Flexibility will reign supreme. Even as we emerge from the pandemic, there is no doubt that flexible working patterns will continue as “the new normal”. This major shift in energy consumption habits and blurring of the lines between peak and off-peak has demonstrated the need for flexible and intelligent power distribution. This is only made possible through a truly smart grid that can manage demand-side fluctuations whilst accommodating increasing renewable generation.

Jo Allen, customer engagement ambassador, Pegasystems:

AI will identify vulnerable customers, helping utilities address those who are in need of assistance and showing the consumers the empathy they deserve.

With the increase in home working and customers struggling to pay their winter bills, we will likely see the introduction of new pricing models, rather than tariff changes to accommodate. We have arrived at a point where customers want to use more green energy than ever before. While this is undoubtedly a positive, energy suppliers are struggling to deliver enough energy across the board to cope with ever increasing demand.

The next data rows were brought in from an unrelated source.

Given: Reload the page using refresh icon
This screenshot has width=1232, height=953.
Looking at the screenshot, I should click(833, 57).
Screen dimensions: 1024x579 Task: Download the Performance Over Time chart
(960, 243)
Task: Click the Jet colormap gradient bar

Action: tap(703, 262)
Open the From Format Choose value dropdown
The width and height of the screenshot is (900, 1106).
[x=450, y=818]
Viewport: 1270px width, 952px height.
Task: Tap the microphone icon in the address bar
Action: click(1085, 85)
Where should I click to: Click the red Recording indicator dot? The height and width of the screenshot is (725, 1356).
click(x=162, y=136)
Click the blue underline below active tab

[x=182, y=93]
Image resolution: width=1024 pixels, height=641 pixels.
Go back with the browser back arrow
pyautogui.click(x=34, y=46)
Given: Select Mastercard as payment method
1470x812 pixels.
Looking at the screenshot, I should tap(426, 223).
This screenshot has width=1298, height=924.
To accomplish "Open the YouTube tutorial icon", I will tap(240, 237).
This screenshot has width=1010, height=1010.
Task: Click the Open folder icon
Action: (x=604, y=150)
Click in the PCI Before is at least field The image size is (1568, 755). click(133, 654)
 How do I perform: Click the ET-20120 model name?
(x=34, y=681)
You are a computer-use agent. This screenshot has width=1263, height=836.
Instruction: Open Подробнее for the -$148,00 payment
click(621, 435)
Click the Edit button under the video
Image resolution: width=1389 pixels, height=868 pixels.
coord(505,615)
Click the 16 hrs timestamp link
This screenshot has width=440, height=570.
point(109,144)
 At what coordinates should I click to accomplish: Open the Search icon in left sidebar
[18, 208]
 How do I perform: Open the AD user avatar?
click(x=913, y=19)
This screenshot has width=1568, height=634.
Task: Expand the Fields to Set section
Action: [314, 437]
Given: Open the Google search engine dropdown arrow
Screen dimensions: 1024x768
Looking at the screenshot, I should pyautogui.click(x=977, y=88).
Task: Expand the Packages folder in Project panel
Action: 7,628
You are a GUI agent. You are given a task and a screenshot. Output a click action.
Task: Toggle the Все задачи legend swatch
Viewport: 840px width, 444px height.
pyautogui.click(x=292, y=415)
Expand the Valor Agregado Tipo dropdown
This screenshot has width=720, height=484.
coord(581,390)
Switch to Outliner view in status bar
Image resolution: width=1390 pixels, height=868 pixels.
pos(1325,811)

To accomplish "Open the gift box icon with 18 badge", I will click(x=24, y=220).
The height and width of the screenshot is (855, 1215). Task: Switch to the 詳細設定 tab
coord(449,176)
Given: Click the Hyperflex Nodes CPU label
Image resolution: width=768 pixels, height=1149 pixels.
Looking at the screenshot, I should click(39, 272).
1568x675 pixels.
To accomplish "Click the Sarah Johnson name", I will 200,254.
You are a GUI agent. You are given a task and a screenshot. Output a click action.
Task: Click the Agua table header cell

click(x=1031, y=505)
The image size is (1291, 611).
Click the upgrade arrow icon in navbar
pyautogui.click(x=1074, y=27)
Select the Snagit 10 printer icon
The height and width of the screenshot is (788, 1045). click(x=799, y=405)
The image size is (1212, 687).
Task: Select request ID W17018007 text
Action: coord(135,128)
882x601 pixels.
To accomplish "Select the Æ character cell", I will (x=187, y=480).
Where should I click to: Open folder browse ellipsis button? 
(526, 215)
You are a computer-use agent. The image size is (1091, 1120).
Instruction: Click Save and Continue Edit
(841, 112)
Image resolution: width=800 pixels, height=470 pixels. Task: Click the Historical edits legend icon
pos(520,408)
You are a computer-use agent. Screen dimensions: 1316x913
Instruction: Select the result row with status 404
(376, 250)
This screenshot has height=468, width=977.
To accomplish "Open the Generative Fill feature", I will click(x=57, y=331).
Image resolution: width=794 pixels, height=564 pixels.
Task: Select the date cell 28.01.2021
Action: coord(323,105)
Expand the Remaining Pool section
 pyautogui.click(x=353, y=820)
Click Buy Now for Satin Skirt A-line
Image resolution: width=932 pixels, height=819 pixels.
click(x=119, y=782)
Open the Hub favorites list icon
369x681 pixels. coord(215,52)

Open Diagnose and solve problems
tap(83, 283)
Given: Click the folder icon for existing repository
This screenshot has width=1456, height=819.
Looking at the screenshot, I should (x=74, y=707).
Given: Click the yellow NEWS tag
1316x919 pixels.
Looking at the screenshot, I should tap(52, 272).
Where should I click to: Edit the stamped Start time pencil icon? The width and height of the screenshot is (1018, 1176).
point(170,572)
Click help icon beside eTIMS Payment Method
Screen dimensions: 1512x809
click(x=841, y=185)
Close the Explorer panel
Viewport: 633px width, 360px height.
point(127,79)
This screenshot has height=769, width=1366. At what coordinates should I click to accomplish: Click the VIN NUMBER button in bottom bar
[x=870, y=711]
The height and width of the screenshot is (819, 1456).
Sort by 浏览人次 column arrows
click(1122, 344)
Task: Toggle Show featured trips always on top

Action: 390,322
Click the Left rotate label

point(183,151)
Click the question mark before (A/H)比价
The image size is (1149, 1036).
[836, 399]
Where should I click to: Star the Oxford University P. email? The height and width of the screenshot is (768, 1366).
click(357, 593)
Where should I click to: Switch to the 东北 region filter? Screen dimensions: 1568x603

In a bid to meet these preferences, providers will have to do more to encourage customers to change their habits pertaining to energy use.

Until now, digital transformation has been a buzzword throughout the sector, and technologies such as AI have been employed without really considering whether they actually are the most appropriate solution. 2021 will see utility companies stepping up in terms of how they employ technology.

Joel Jaton, CTO and co-founder, Depsys:

I think this year and moving into the future the only solution to face climate change is to use electricity – in terms of mobility, heating, cooling, etc. I heard something the other day that expresses this very well: The future is uncertain, but it’s electric. I really like this sentence, because this is a good summary of the future. We will be more and more dependent on electricity for everything in our daily lives.

Marzia Zafar, head of policy and strategy, Kaluza:

2020 saw the UK’s smart meter rollout plagued with setbacks yet again, jeopardising the UK’s net zero target in the process, while risking a deepening of the years, even decades, of consumer disillusionment and disengagement with the energy market.

Smart meters act as a gateway, displaying complete visibility of energy usage in a way that makes sense for all users. As a first step, we must demonstrate to consumers the ease of optimising technology readily available to them – smart connected devices in their homes that take in and store energy when it is cheapest for them and greenest for the grid.

2021 is the time for us – the energy industry, government and consumers – to come together. Every one of us needs to interact with our energy accounts as we do with our bank accounts, finding easy ways to save on both money and carbon emissions for a brighter future, propelling us towards the 2050 net zero goal.